START STUDY MATERIAL
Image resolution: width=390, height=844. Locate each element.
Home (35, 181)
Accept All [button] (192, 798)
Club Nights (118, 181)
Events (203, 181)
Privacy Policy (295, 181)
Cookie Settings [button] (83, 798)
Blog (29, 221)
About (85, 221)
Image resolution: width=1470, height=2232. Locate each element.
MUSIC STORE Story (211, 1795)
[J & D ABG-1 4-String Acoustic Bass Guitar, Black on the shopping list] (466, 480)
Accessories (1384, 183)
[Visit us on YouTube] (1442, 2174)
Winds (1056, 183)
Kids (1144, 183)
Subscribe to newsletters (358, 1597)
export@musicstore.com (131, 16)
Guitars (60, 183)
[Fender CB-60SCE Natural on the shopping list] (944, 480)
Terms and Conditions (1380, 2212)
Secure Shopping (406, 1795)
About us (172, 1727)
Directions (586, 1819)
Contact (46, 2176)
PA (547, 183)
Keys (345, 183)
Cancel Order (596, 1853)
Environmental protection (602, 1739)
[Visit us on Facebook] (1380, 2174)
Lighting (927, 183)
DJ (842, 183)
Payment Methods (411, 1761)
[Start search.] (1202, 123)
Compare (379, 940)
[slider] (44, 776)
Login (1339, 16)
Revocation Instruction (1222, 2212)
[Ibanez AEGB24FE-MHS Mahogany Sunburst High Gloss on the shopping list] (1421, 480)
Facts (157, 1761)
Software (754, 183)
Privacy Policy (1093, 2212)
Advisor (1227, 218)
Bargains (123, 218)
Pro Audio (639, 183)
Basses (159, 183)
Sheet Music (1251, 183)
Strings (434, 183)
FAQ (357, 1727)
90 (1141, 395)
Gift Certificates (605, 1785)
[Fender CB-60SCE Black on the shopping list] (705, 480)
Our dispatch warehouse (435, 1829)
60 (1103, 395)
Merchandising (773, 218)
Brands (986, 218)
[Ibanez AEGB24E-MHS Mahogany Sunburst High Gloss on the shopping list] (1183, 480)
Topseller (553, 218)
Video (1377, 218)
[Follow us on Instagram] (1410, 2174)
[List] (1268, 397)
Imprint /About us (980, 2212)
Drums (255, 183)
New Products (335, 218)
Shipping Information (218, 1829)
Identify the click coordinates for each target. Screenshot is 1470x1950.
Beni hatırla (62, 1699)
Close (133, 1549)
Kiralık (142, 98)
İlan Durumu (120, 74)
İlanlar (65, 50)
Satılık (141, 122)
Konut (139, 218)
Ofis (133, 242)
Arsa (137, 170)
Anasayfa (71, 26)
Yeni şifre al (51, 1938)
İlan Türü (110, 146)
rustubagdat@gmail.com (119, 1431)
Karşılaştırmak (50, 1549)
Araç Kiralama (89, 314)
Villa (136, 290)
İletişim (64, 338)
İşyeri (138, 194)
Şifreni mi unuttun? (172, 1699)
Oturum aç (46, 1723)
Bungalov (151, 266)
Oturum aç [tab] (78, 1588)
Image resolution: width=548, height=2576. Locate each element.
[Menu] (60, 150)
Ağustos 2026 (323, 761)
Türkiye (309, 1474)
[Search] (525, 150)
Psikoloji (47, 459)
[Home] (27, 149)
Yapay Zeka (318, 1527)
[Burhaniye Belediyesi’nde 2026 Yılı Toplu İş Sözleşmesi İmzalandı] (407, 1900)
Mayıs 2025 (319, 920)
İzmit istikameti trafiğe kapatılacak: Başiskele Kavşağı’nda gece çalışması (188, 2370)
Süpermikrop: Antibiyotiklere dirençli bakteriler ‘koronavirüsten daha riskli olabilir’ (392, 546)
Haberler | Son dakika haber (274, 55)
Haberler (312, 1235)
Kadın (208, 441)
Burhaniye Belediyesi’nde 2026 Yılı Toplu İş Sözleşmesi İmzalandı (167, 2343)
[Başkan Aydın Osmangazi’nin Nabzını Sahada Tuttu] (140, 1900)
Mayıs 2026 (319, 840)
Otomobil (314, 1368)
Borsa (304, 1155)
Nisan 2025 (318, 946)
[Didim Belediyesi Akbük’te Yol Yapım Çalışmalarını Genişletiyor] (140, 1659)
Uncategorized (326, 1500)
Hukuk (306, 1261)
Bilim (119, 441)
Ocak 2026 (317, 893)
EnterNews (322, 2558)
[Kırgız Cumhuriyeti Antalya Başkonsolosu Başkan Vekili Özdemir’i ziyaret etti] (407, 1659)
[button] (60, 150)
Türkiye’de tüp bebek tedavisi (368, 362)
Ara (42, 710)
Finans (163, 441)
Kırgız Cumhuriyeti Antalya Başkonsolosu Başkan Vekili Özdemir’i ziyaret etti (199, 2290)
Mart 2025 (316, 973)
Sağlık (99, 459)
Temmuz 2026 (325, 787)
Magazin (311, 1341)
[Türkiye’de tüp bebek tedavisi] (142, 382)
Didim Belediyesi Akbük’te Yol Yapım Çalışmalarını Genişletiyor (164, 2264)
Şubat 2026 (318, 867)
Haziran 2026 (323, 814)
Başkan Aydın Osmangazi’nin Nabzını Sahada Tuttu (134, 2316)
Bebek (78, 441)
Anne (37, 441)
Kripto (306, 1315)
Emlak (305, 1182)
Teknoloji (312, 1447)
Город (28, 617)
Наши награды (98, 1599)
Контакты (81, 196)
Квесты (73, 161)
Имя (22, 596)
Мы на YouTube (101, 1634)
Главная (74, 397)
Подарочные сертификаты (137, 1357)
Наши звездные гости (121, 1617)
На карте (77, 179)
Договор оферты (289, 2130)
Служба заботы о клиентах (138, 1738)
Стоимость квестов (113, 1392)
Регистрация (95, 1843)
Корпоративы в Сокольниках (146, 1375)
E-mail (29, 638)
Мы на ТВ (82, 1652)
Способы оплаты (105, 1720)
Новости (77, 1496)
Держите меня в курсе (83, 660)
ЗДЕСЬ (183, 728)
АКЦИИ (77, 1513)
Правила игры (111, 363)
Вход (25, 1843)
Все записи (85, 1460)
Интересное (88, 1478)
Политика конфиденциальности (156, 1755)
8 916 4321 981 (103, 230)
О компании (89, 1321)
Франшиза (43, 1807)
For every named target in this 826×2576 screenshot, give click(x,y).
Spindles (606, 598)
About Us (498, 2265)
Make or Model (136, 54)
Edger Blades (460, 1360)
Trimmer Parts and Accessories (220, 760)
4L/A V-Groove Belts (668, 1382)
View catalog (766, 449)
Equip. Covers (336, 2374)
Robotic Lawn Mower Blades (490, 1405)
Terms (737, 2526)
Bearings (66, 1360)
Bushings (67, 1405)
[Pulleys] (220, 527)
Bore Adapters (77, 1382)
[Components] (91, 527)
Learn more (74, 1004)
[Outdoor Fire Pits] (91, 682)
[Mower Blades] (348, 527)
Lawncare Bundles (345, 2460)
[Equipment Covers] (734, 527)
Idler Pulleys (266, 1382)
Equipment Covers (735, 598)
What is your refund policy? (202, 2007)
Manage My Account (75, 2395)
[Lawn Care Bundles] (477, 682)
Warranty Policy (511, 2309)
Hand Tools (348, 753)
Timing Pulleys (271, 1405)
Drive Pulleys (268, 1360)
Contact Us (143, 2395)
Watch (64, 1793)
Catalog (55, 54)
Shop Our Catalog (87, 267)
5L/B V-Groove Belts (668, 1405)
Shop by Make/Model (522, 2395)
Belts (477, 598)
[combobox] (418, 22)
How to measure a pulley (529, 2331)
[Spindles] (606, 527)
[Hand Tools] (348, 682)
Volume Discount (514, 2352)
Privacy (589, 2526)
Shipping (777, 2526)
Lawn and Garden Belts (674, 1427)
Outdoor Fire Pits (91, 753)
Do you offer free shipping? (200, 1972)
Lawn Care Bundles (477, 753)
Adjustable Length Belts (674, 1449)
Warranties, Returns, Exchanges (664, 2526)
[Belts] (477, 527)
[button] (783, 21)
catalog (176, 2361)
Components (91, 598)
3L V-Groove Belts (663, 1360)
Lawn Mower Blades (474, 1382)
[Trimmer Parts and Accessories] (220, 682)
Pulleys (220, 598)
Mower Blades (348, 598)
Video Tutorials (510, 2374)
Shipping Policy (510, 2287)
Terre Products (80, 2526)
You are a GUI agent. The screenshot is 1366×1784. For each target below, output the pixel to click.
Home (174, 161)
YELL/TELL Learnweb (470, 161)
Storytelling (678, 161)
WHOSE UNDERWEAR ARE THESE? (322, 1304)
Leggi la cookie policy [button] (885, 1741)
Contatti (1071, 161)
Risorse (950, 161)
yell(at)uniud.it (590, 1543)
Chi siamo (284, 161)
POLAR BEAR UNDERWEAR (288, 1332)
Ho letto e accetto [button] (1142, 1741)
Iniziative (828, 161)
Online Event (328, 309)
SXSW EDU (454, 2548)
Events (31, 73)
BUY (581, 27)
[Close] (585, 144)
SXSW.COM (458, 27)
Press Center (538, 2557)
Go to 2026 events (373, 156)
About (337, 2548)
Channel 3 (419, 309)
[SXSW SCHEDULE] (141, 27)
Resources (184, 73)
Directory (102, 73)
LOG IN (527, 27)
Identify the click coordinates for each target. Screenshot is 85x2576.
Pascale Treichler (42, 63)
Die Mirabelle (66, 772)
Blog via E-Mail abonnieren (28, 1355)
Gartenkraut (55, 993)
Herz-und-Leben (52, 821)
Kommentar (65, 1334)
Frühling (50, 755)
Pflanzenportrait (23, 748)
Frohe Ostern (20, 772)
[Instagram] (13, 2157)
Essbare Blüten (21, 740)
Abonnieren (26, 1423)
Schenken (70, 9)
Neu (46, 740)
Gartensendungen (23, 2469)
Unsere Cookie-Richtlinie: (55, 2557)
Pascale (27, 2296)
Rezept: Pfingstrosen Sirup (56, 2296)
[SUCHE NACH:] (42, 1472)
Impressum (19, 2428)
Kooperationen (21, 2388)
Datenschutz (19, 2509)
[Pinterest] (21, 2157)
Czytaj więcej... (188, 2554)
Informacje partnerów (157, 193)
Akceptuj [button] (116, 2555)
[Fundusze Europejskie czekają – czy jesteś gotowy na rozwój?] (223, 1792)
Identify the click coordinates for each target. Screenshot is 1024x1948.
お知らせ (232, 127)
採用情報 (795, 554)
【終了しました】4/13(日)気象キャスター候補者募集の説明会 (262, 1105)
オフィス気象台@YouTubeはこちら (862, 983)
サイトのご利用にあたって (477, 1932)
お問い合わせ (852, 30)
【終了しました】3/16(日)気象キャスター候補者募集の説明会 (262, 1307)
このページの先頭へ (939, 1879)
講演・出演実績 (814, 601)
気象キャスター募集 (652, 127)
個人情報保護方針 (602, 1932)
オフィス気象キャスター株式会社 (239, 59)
END STUDY MATERIAL
WHAT TO PRODUCE> Above this instruction are the records; retype exactly the lines from the one containing "Idler Pulleys (266, 1382)" up to and including the one containing "Components (91, 598)".

COMPLETED EXERCISE>
Idler Pulleys (266, 1382)
Equipment Covers (735, 598)
What is your refund policy? (202, 2007)
Manage My Account (75, 2395)
[Lawn Care Bundles] (477, 682)
Warranty Policy (511, 2309)
Hand Tools (348, 753)
Timing Pulleys (271, 1405)
Drive Pulleys (268, 1360)
Contact Us (143, 2395)
Watch (64, 1793)
Catalog (55, 54)
Shop Our Catalog (87, 267)
5L/B V-Groove Belts (668, 1405)
Shop by Make/Model (522, 2395)
Belts (477, 598)
[combobox] (418, 22)
How to measure a pulley (529, 2331)
[Spindles] (606, 527)
[Hand Tools] (348, 682)
Volume Discount (514, 2352)
Privacy (589, 2526)
Shipping (777, 2526)
Lawn and Garden Belts (674, 1427)
Outdoor Fire Pits (91, 753)
Do you offer free shipping? (200, 1972)
Lawn Care Bundles (477, 753)
Adjustable Length Belts (674, 1449)
Warranties, Returns, Exchanges (664, 2526)
[Belts] (477, 527)
[button] (783, 21)
catalog (176, 2361)
Components (91, 598)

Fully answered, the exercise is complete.